In addition to the significant increase in “federal taxes” and various “local fees” in the new year that we previously described, the criminal “authorities” delighted the residents of occupied Sevastopol by promising that, starting in January, they would “pay management companies more for the maintenance of residential premises in apartment buildings,” the increase in these “fees” was approximately 17%. The last time these “tariffs” were raised was in May 2024, when the increase was approximately 7%.

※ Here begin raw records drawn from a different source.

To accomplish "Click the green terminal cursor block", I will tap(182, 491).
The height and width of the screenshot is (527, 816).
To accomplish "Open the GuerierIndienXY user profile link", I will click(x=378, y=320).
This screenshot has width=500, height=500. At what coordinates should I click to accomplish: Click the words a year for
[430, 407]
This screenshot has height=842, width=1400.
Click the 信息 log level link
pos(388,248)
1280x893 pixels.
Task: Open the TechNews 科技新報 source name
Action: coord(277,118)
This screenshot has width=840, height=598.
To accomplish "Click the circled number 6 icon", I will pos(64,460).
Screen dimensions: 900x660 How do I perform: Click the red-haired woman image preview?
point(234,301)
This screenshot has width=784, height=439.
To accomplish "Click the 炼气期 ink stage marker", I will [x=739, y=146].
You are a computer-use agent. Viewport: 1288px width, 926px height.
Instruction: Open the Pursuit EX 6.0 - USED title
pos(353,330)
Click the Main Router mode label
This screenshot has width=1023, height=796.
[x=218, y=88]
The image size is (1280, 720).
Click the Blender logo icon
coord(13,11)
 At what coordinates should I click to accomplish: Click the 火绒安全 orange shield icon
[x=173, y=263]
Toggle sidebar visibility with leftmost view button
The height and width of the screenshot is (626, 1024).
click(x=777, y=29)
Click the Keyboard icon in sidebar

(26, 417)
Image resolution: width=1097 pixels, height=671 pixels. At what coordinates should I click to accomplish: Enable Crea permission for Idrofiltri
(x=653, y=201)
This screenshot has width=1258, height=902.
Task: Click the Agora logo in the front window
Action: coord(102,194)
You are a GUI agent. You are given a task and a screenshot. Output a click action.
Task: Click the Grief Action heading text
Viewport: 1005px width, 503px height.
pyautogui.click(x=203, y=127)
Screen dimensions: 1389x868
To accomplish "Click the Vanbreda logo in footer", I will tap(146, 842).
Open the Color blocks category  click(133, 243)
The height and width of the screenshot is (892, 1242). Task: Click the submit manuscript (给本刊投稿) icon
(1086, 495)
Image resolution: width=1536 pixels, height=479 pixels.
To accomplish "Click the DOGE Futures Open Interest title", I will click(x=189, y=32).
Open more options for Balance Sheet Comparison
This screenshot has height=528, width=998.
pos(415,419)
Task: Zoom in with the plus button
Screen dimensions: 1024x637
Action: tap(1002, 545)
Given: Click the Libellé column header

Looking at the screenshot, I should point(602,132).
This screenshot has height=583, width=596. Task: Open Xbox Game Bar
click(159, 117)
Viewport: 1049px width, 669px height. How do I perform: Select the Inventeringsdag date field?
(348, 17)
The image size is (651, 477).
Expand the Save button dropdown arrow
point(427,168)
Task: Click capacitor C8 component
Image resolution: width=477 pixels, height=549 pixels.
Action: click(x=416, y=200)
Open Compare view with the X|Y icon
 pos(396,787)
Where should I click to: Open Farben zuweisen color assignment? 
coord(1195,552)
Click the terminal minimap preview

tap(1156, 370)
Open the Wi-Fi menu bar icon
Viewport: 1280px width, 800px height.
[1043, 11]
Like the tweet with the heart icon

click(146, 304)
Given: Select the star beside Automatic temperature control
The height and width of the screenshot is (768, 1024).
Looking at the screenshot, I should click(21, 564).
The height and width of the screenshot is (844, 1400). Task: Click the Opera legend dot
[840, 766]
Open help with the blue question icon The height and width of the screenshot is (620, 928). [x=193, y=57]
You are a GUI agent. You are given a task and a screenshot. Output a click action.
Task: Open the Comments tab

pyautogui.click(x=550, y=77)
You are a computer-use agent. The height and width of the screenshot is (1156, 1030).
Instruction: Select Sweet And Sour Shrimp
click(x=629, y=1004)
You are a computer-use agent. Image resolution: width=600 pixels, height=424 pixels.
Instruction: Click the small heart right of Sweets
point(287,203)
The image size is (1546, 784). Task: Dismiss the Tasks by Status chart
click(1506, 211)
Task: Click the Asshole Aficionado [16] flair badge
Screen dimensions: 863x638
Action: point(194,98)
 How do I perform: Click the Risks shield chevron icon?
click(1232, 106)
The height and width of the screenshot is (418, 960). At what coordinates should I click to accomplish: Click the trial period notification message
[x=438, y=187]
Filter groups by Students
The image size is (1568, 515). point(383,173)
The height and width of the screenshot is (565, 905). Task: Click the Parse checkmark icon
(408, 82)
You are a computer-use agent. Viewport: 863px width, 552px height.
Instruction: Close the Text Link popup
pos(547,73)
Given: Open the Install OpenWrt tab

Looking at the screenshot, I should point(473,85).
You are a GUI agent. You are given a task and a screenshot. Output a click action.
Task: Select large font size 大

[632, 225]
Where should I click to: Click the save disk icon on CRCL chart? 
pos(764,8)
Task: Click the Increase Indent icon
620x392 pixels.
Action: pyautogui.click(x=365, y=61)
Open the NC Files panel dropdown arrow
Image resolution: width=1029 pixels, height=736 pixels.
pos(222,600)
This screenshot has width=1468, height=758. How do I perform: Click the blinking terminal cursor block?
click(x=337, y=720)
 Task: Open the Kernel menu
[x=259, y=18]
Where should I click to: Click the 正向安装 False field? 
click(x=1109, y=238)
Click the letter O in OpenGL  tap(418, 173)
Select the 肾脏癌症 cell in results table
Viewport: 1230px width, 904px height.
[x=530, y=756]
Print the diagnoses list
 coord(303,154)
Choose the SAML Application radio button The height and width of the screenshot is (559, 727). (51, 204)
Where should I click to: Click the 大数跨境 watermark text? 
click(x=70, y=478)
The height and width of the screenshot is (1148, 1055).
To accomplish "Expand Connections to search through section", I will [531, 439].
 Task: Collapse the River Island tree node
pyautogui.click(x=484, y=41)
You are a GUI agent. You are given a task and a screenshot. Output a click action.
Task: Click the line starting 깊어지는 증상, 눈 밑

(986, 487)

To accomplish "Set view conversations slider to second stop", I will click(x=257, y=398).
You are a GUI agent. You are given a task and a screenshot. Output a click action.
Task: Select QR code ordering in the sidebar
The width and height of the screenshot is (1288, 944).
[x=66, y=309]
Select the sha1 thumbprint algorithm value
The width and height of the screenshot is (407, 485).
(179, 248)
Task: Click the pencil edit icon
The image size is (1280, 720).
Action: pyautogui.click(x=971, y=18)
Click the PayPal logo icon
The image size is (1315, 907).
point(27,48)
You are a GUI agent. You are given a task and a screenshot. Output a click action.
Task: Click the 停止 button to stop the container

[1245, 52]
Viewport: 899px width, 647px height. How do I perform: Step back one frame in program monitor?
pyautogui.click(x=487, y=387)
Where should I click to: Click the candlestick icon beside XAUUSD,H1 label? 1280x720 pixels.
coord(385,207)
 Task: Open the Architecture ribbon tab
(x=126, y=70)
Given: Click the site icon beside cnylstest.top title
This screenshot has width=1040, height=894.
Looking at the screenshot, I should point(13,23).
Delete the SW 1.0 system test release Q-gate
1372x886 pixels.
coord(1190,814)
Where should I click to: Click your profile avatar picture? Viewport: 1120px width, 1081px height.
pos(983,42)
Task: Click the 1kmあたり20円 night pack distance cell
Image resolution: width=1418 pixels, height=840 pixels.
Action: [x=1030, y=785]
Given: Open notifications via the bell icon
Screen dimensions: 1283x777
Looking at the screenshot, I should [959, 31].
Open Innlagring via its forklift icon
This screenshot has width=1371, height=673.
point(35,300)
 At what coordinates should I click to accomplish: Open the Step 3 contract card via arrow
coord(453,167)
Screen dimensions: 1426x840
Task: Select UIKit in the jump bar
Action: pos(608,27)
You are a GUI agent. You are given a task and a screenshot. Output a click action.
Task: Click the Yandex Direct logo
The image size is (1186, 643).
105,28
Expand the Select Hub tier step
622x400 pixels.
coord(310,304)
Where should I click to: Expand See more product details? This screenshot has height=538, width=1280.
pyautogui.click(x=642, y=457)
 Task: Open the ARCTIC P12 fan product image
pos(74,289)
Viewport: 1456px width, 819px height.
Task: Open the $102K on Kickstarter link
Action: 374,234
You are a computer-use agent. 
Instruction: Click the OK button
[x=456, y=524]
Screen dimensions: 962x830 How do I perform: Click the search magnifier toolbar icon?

Against this backdrop, Sevastopol gauleiter Mikhail Razvozhaev decided to “delight” the population with new, disappointing forecasts for a number of long-term construction projects, previously pompously advertised as part of “federal projects.”
In particular, the previously repeatedly delayed “completion of the emergency hospital” is being pushed back to the end of 2027, allegedly “due to sanctions.”
Razvozhaev claimed that the hospital was supposedly previously intended to receive “imported heavy medical equipment that proved unavailable,” and that “replacing the equipment with similar equipment would require a revision of the projects: changes to utility networks, ventilation, power supply, room dimensions, and even doorways.”
However, Razvozhaev is clearly being disingenuous here, as the same “reason” was stated in 2023, and nothing has been done since then; all the alleged “project changes” described were supposedly “agreed upon” all along.
And the gauleiter has now come up with another “reason” for postponing the launch of the “industrial park”: allegedly, the 102nd PES of the aggressor’s ministry of defense was responsible for the “technical connection” to the “industrial park” power grid.
But now, as the gauleiter “laments,” “it turns out that colleagues were counting on supplying power through another project they were developing for the ministry of defense, and in the process, connecting it to an industrial park,” but that “ministry of defense project has been postponed.”
Now Razvozzhaev promises to “approve the park project,” which will have “not three stages but one,” by the end of 2026, but he declined to specify where the occupiers will find the required megawatt.